# Exercise goal:
Reproduce the passage on OSGi and software architecture word for word.

Lets start with the architecture level. Java packages were a mistake, which is now widely acknowledged. .Net namespaces are arguably better and OSGi bundles with explicit required and provided APIs as well as API versioning are better still. To scale software into the cloud where it must coexist with other software, including different (or identical) versions of itself, we need to get a grip on architecture.

The subject has been studied extensively (see here fore a nice survey of some description languages) and I see OSGi as the most successful implementation to date that preserves important features that most other development platforms currently lack, omit, or half improvise. The main issue with OSGi is that it layers stuff on top of Java but is not really a part of it. Hence you end up with a mix of manifest files that go into jar files; annotations that go into your source code; and cruft in the form of framework extensions to hook everything up, complete with duplicate functionality for logging, publish subscribe patterns, and even web service frameworks. The OSGi people are moving away towards a more declarative approach. Bring this to its ultimate conclusion and you end up with language level support for basically all that OSGi is trying to do. So, explicit provided and required APIs, API versioning, events, dynamic loading/unloading, isolation.

# Material:
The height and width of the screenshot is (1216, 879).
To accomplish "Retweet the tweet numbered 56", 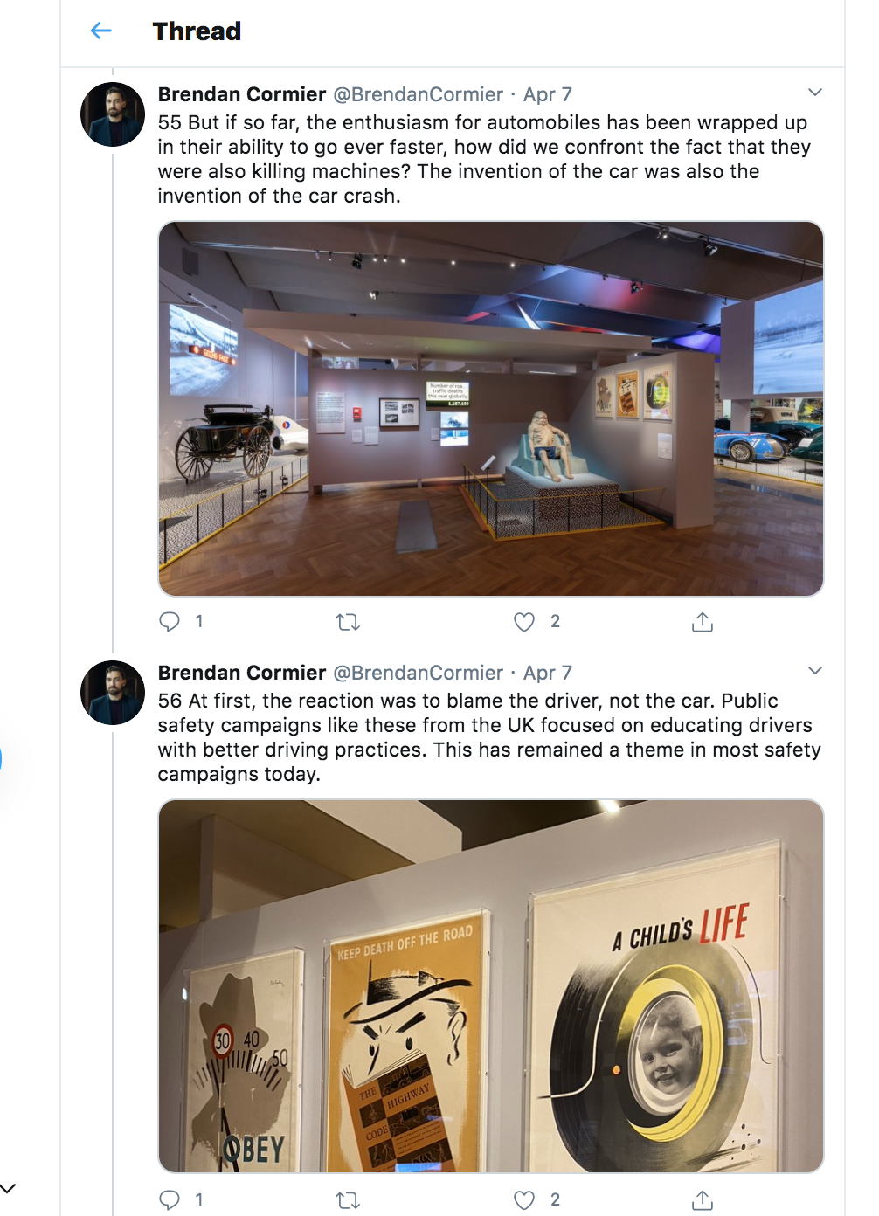I will click(348, 1200).
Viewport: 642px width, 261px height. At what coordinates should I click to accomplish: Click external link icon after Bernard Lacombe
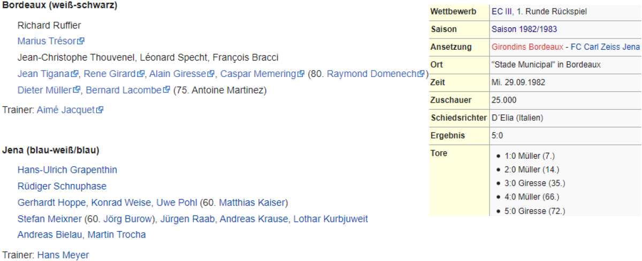[167, 90]
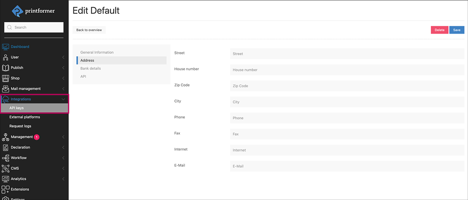Viewport: 468px width, 200px height.
Task: Click the User person icon
Action: [5, 57]
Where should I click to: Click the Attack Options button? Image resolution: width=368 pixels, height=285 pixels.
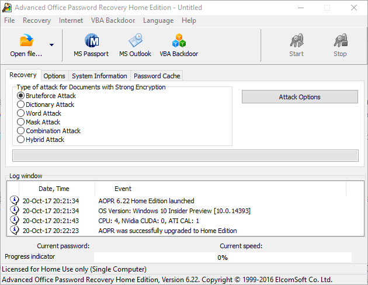pos(300,97)
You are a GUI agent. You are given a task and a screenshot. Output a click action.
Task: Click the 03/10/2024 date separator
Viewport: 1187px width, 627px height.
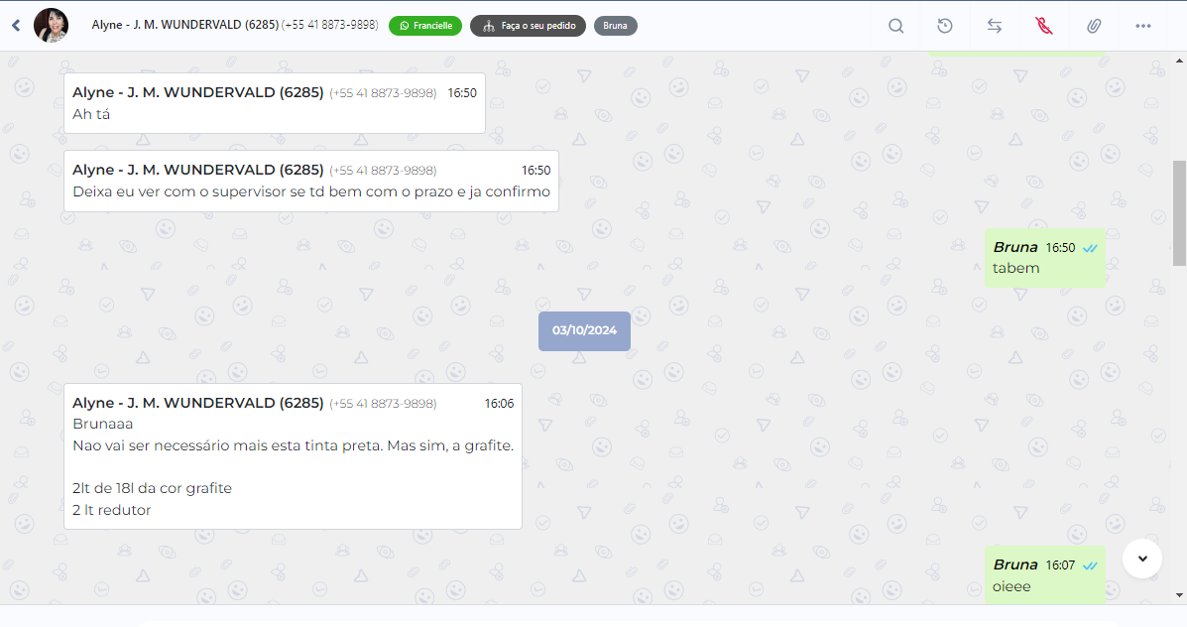tap(584, 331)
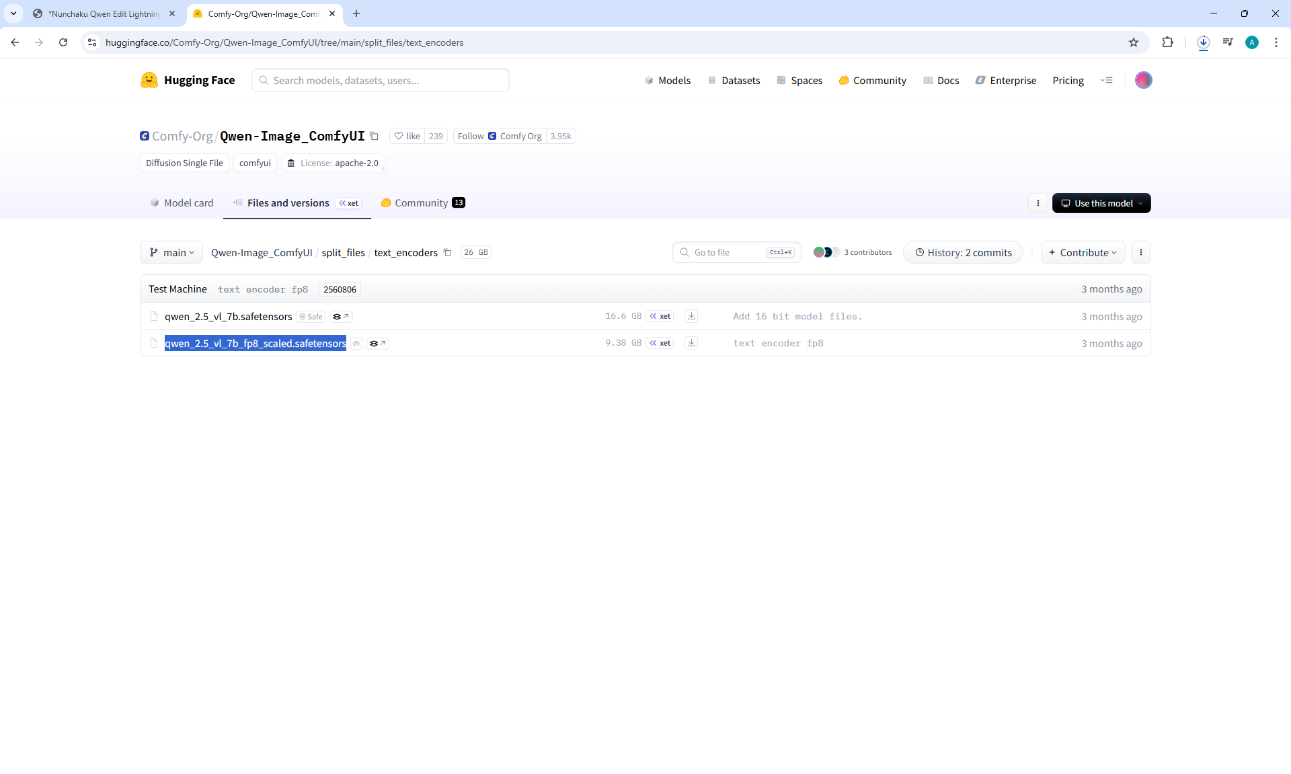Bookmark this page with the star icon
1291x774 pixels.
[1134, 42]
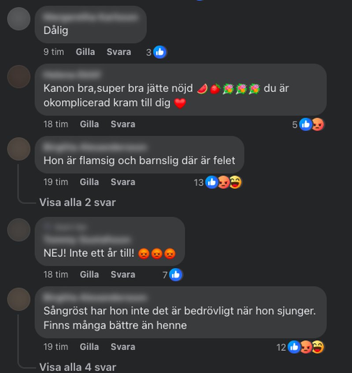Screen dimensions: 352x373
Task: Open the avatar beside the "NEJ! Inte ett år till!" comment
Action: pyautogui.click(x=19, y=230)
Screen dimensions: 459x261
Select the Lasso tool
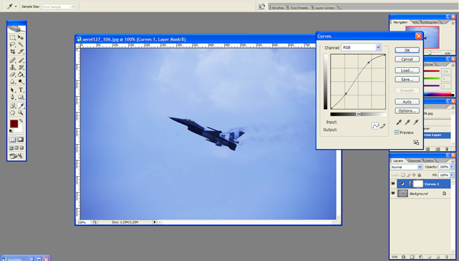(x=12, y=45)
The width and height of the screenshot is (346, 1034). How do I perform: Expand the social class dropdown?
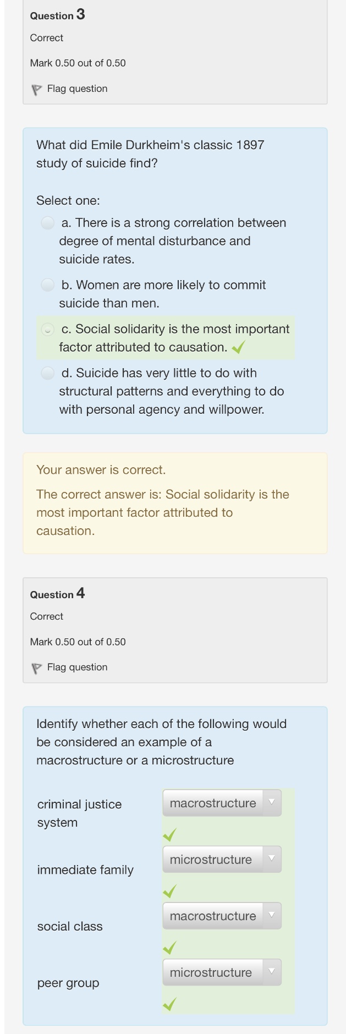(222, 916)
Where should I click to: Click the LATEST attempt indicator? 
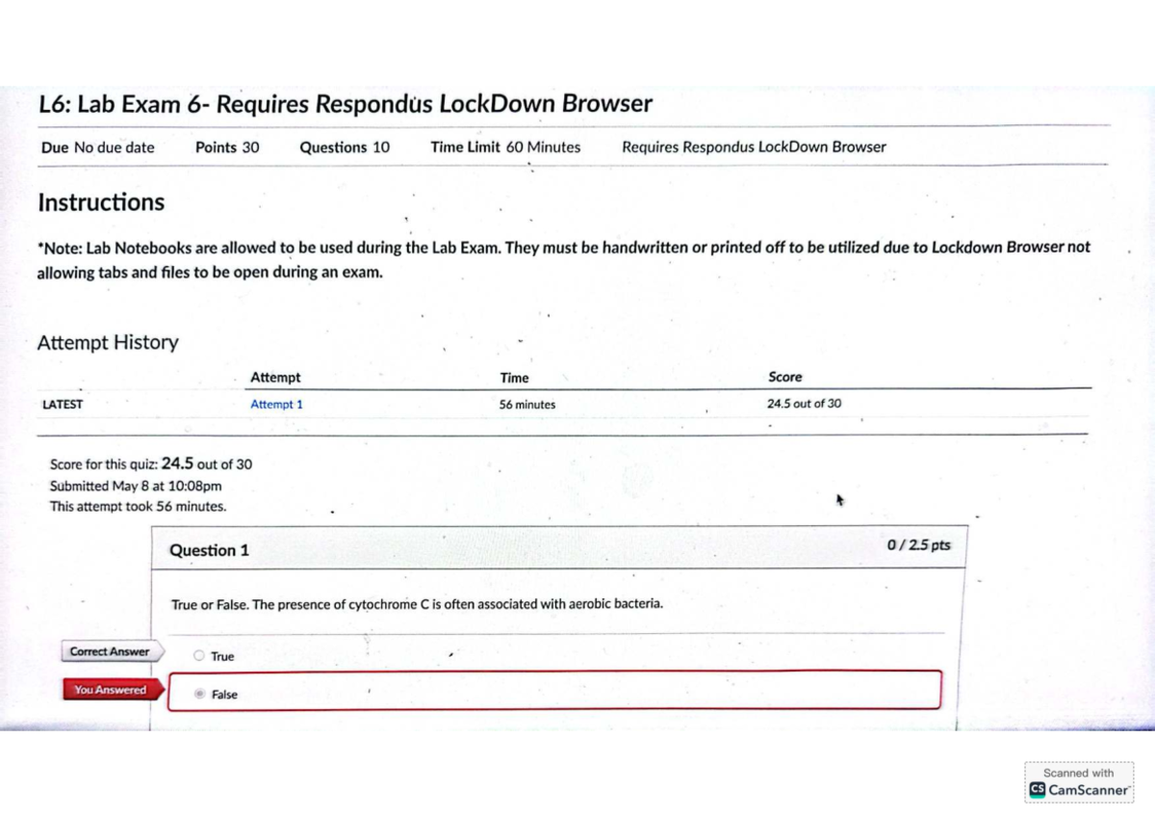[x=62, y=405]
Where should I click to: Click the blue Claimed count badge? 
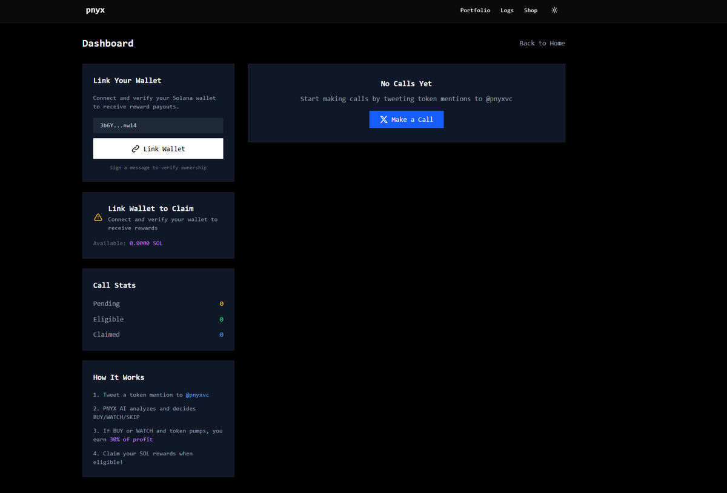[221, 334]
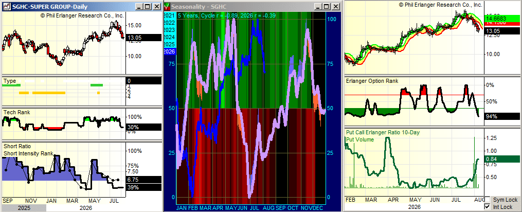The width and height of the screenshot is (522, 212).
Task: Maximize the SGHC-SUPER GROUP-Daily chart window
Action: 148,6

# Written response:
Lets start with the architecture level. Java packages were a mistake, which is now widely acknowledged. .Net namespaces are arguably better and OSGi bundles with explicit required and provided APIs as well as API versioning are better still. To scale software into the cloud where it must coexist with other software, including different (or identical) versions of itself, we need to get a grip on architecture.

The subject has been studied extensively (see here fore a nice survey of some description languages) and I see OSGi as the most successful implementation to date that preserves important features that most other development platforms currently lack, omit, or half improvise. The main issue with OSGi is that it layers stuff on top of Java but is not really a part of it. Hence you end up with a mix of manifest files that go into jar files; annotations that go into your source code; and cruft in the form of framework extensions to hook everything up, complete with duplicate functionality for logging, publish subscribe patterns, and even web service frameworks. The OSGi people are moving away towards a more declarative approach. Bring this to its ultimate conclusion and you end up with language level support for basically all that OSGi is trying to do. So, explicit provided and required APIs, API versioning, events, dynamic loading/unloading, isolation.